In past years, other signatory countries in Europe and South America have similarly disregarded their agreements under GATT. instances of such violations by other countries are reported in the 1949-52 yearbooks of the Encyclopedia Britannica. The so-called cheese amendments, by which our country set quotas on imports of dairy products, are held, by GATT contracting parties, to be in violation of GATT.

Probably every outstanding economist in the world, certainly an impressive majority of them, would, as of today, state that the greatest impediments to international trade are not ordinary tariffs but quantitative restrictions, preferential tariffs, such as the Ottawa agreement, monetary license restrictions such as exist in many countries, and various devices.

Probably our country resorts to fewer of such trade impediments than does any other country of comparable international trade. Why do not other countries, with their commendable slogan, “Trade, not aid," ever refer to what I have already pointed out, but also to the following?

First. If some rates in the Tariff Act of 1930 are felt to be too high, anyone, American or foreign, can apply to the Tariff Commissioner for a reduction in rates. That Commission, with Presidential approval, can increase or decrease any tariff rate up to 50 percent. Some foreigners have acted under this statutory provision and obtained reductions. Under the Trade Agreements Act, this provision applies, now, only to rates not changed by trade agreements.

Second. In addition to the tariff increases already referred to, made by Presidents Coolidge, Hoover, and F. D. Roosevelt, President Truman, under the "escape" clause of the present law, has, on the recommendations of the Tariff Commission, also made some increases.

Third. Many industries now have applications for tariff increases now pending under the "escape” clause.

Fourth. After 163 continuous and consecutive years under the protective tariff system, the national wealth is now the greatest in its history. Read any periodical and President Truman's message of January 14, 1953, for details.

Fifth. Of the 34 GATT nations, not one is on a free-trade basis.

Sixth. About two-thirds of our imports, largely noncompetitive, come in duty free.

Seventh. Our present tariff rate, as decreased by our bilateral agreements is the lowest in our history-lower than the act of July 4, 1789, which had, at least a 5 percent rate on each import. No free list at all.

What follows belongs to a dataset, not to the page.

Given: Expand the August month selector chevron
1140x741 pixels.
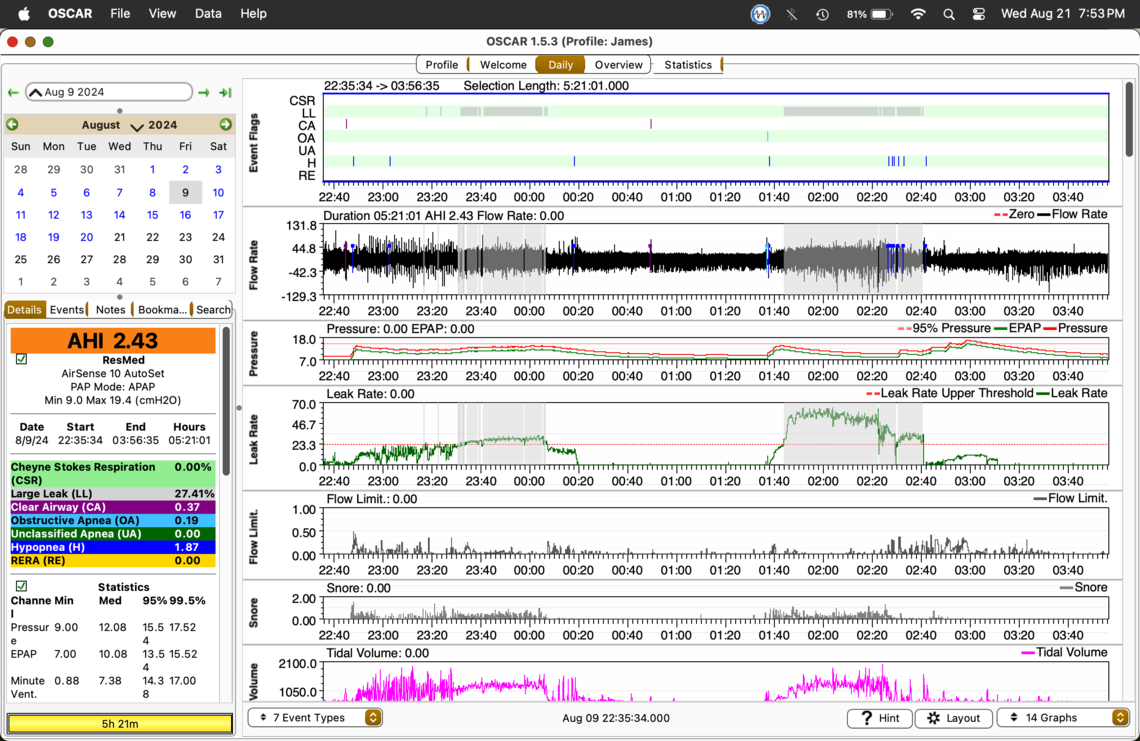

Eight. While our exports for the calendar years 1951 and 1952 each exceeded our imports, the difference, in each year was less than in any recent year.

Ninth. The suggestion that our country increase its exports 300 percent annually is simply sheer nonsense. Our imports are made by individuals in accordance with individual needs and desires. The Government has no control over them.

Tenth. The tariff policy to which the Republican Congress is committed is that contained in the 1952 party platform. Since 1861-91 years-when in power, the Republican Party has legislated in accordance with every platform promise except its 1928 anti-lynching plank, which the Senate had the power to block. No other party in any country has as good a record as to following promises with performance.

Eleventh. The platform states: (1) We favor the expansion of mutually advantageous world trade. (2) To further this objective we shall press for the elimination of discrimination practices against our exports such as preferential tariffs, monetary license restrictions, and other arbitrary devices. (3) Our reciprocal trade agreements will be entered into and maintained [on a basis of true reciprocity and to safeguard our domestic enterprises and the payrolls of our workers against unfair import competition]. (Matter in brackets supplied.)